**Required work:**
Retype the entries below word for word, leaving none out.

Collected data
========

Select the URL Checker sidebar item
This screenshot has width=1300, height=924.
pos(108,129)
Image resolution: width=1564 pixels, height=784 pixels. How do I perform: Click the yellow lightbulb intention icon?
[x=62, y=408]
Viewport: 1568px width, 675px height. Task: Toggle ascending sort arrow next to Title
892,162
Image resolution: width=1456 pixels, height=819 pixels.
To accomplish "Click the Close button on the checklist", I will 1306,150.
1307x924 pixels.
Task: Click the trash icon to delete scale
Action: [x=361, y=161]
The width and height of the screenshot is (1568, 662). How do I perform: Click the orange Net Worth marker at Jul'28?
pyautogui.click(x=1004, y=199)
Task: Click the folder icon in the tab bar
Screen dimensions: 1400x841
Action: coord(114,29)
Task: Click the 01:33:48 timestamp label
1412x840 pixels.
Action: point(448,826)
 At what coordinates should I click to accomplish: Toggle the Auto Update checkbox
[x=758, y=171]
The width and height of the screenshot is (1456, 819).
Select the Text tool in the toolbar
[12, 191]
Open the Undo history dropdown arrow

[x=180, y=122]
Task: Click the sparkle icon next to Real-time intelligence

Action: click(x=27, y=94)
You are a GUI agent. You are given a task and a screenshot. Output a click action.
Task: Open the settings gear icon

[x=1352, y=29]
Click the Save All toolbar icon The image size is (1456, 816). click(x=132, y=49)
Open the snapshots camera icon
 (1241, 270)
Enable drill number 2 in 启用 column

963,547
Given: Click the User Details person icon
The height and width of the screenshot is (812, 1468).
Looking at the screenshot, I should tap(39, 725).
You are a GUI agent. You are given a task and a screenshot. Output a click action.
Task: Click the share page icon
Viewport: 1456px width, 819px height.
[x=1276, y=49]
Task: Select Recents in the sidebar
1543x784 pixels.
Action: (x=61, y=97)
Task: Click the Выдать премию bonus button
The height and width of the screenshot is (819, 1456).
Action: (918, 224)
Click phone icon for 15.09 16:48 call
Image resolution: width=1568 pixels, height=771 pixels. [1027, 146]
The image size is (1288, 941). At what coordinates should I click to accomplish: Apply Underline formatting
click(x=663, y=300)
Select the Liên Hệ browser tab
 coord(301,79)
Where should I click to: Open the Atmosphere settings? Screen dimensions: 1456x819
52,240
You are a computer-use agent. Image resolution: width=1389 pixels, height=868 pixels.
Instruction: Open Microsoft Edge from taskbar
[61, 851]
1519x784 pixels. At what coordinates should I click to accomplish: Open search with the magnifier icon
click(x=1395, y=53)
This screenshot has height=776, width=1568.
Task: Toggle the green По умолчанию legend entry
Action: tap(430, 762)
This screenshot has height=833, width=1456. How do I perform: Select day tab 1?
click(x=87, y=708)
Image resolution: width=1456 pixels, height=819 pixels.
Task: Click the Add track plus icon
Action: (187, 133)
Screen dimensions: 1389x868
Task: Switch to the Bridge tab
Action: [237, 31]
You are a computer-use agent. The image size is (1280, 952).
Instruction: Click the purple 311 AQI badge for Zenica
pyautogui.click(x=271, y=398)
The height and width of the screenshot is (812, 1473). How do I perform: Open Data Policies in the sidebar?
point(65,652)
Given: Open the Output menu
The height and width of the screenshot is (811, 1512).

========

**Answer to this task:**
Select the URL Checker sidebar item
This screenshot has width=1300, height=924.
pos(108,129)
Image resolution: width=1564 pixels, height=784 pixels. How do I perform: Click the yellow lightbulb intention icon?
[x=62, y=408]
Viewport: 1568px width, 675px height. Task: Toggle ascending sort arrow next to Title
892,162
Image resolution: width=1456 pixels, height=819 pixels.
To accomplish "Click the Close button on the checklist", I will 1306,150.
1307x924 pixels.
Task: Click the trash icon to delete scale
Action: [x=361, y=161]
The width and height of the screenshot is (1568, 662). How do I perform: Click the orange Net Worth marker at Jul'28?
pyautogui.click(x=1004, y=199)
Task: Click the folder icon in the tab bar
Screen dimensions: 1400x841
Action: coord(114,29)
Task: Click the 01:33:48 timestamp label
1412x840 pixels.
Action: point(448,826)
 At what coordinates should I click to accomplish: Toggle the Auto Update checkbox
[x=758, y=171]
The width and height of the screenshot is (1456, 819).
Select the Text tool in the toolbar
[12, 191]
Open the Undo history dropdown arrow

[x=180, y=122]
Task: Click the sparkle icon next to Real-time intelligence

Action: click(x=27, y=94)
You are a GUI agent. You are given a task and a screenshot. Output a click action.
Task: Open the settings gear icon

[x=1352, y=29]
Click the Save All toolbar icon The image size is (1456, 816). click(x=132, y=49)
Open the snapshots camera icon
 (1241, 270)
Enable drill number 2 in 启用 column

963,547
Given: Click the User Details person icon
The height and width of the screenshot is (812, 1468).
Looking at the screenshot, I should tap(39, 725).
You are a GUI agent. You are given a task and a screenshot. Output a click action.
Task: Click the share page icon
Viewport: 1456px width, 819px height.
[x=1276, y=49]
Task: Select Recents in the sidebar
1543x784 pixels.
Action: (x=61, y=97)
Task: Click the Выдать премию bonus button
The height and width of the screenshot is (819, 1456).
Action: (918, 224)
Click phone icon for 15.09 16:48 call
Image resolution: width=1568 pixels, height=771 pixels. [1027, 146]
The image size is (1288, 941). At what coordinates should I click to accomplish: Apply Underline formatting
click(x=663, y=300)
Select the Liên Hệ browser tab
 coord(301,79)
Where should I click to: Open the Atmosphere settings? Screen dimensions: 1456x819
52,240
You are a computer-use agent. Image resolution: width=1389 pixels, height=868 pixels.
Instruction: Open Microsoft Edge from taskbar
[61, 851]
1519x784 pixels. At what coordinates should I click to accomplish: Open search with the magnifier icon
click(x=1395, y=53)
This screenshot has height=776, width=1568.
Task: Toggle the green По умолчанию legend entry
Action: tap(430, 762)
This screenshot has height=833, width=1456. How do I perform: Select day tab 1?
click(x=87, y=708)
Image resolution: width=1456 pixels, height=819 pixels.
Task: Click the Add track plus icon
Action: (187, 133)
Screen dimensions: 1389x868
Task: Switch to the Bridge tab
Action: [237, 31]
You are a computer-use agent. The image size is (1280, 952).
Instruction: Click the purple 311 AQI badge for Zenica
pyautogui.click(x=271, y=398)
The height and width of the screenshot is (812, 1473). How do I perform: Open Data Policies in the sidebar?
point(65,652)
Given: Open the Output menu
The height and width of the screenshot is (811, 1512).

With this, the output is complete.